En Criaturas luminosas (Remarkably Bright Creatures/EU/2026), su tercer largometraje, Olivia Newman explora, mediante el drama, una de sus temáticas más frecuentes: la búsqueda del padre. En Mi primera lucha (2019), Mo (Elvire Emanuelle) es quien se enfrenta a esa batalla, tras años de vivir con padres adoptivos. En La chica salvaje (2022), Kya (Daisy Edgar-Jones), no precisamente se dedica a dar con ellos, pero es abandonada por madre y padre, desde muy pequeña. Sus filmes coinciden, además, en esa sensibilidad particular para desarrollar las historias; y en la muerte de personas relevantes para los protagonistas, quienes deben afrontar el inevitable proceso del duelo.
Sin embargo, hay un punto de encuentro entre las películas de Newman demasiado evidente, que a su vez es una de sus mayores debilidades: lo predecible de sus tramas. Es cierto que sus temáticas aluden a conflictos fuertes entre padres e hijos, parejas, amigos, pero planteados de una manera muy obvia. En otras palabras, la narrativa no tiene inconvenientes en exponer las situaciones proporcionando datos significativos, que sí o sí, llevan a los espectadores a asegurar lo que viene después y en qué acabará todo, porque el objetivo principal de las producciones de la realizadora estadounidense es conmover y llevar a la reflexión mediante historias comunes.

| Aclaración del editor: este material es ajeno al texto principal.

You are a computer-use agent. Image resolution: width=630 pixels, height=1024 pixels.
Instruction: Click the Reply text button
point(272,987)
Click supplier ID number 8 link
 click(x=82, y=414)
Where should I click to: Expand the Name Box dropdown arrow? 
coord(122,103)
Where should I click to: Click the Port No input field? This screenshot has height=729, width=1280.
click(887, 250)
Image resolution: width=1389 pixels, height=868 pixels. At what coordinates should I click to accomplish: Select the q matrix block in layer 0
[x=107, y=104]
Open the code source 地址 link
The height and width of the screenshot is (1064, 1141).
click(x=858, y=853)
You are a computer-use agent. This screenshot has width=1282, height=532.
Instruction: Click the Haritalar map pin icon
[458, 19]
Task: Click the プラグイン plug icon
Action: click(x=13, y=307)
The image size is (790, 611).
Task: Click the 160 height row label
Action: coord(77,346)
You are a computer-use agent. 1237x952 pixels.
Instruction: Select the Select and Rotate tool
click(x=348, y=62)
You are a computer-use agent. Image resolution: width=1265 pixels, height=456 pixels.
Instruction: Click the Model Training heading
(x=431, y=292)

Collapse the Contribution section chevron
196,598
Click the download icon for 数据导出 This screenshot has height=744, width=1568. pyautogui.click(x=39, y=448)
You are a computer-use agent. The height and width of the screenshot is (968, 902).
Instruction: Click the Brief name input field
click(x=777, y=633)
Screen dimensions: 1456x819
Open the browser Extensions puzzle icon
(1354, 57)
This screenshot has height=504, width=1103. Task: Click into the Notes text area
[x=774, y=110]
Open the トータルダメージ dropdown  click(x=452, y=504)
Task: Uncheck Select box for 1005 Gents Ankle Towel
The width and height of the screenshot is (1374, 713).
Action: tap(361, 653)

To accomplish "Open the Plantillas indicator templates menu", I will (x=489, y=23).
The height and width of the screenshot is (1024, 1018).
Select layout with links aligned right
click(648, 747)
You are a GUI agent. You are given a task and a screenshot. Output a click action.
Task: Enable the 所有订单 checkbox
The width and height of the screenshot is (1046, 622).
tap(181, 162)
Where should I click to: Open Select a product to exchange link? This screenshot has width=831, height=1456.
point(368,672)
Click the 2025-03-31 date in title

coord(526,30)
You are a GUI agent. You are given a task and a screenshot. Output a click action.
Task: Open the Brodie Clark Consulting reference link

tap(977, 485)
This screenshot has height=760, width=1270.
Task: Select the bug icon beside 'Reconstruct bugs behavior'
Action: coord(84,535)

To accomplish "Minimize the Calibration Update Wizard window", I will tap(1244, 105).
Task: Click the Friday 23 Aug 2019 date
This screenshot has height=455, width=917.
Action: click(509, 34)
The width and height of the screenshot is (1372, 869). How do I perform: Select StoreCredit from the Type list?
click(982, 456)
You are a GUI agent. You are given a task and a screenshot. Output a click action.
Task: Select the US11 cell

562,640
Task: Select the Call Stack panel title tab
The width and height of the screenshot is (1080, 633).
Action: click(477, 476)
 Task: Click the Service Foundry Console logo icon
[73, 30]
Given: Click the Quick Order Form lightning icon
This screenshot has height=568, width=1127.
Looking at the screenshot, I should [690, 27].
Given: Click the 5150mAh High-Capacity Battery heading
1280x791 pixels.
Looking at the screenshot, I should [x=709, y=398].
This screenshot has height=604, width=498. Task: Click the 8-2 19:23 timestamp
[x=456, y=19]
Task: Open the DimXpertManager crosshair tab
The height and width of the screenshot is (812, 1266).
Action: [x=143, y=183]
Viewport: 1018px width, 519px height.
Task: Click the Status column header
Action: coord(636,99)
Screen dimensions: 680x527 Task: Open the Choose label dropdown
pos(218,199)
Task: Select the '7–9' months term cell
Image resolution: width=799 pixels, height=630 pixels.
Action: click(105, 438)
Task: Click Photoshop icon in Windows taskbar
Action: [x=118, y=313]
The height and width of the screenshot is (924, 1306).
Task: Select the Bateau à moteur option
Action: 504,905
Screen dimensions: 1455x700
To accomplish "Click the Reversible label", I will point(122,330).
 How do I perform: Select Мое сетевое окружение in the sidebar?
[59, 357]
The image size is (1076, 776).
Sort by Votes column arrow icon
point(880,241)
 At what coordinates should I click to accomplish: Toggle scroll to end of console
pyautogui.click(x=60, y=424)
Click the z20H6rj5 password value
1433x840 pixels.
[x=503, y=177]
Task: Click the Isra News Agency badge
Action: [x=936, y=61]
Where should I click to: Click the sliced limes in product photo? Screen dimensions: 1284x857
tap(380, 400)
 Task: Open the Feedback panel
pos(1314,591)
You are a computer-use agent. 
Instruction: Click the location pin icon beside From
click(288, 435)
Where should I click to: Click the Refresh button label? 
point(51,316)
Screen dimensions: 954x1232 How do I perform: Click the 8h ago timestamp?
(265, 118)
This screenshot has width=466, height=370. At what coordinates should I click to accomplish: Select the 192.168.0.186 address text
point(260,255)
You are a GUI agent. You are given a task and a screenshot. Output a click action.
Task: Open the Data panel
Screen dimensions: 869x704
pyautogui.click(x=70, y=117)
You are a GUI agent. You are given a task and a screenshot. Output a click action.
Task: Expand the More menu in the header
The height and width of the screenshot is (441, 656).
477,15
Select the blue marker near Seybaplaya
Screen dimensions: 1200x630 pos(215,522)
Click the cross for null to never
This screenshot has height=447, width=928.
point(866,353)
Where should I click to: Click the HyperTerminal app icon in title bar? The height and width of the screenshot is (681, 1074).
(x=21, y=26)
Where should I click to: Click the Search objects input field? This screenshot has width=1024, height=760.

En la cinta escrita por la propia Newman junto a John Whittington, basados en la novela de Shelby Van Pelt, esa intención de emocionar es más que evidente: la forma en la que muere el hijo de Tova y la supuesta razón de ello; el haberse quedado viuda e imposibilitada para rehacer su vida con alguien más; el trabajo de noche, más por desahogo emocional, que por necesidad económica; y su aislamiento voluntario, a pesar de tanta gente alrededor que la estima y la busca; el que Cameron no tenga mamá y nunca haya visto a su padre (quizás este ni siquiera sabe que existe); que el chico intente relacionarse con la joven (Sofia Black-D’Elia), con un hijo, que tampoco vive con su papá; el cautiverio de Marcellus y los demás animales, y la urgencia de su liberación.
Lo anterior no quiere decir que Criaturas luminosas no valga la pena. Amerita la atención por la excelente interpretación de Sally Field; la relajada y buena actuación de Colm Meaney; y la presencia, discurso y brillante inteligencia de Marcellus. Incluso, la merece por su intención de llevar a reflexionar y conmover a través de temáticas convenientes, aunque no tan creativas. Véala… bajo su propia responsabilidad, como siempre.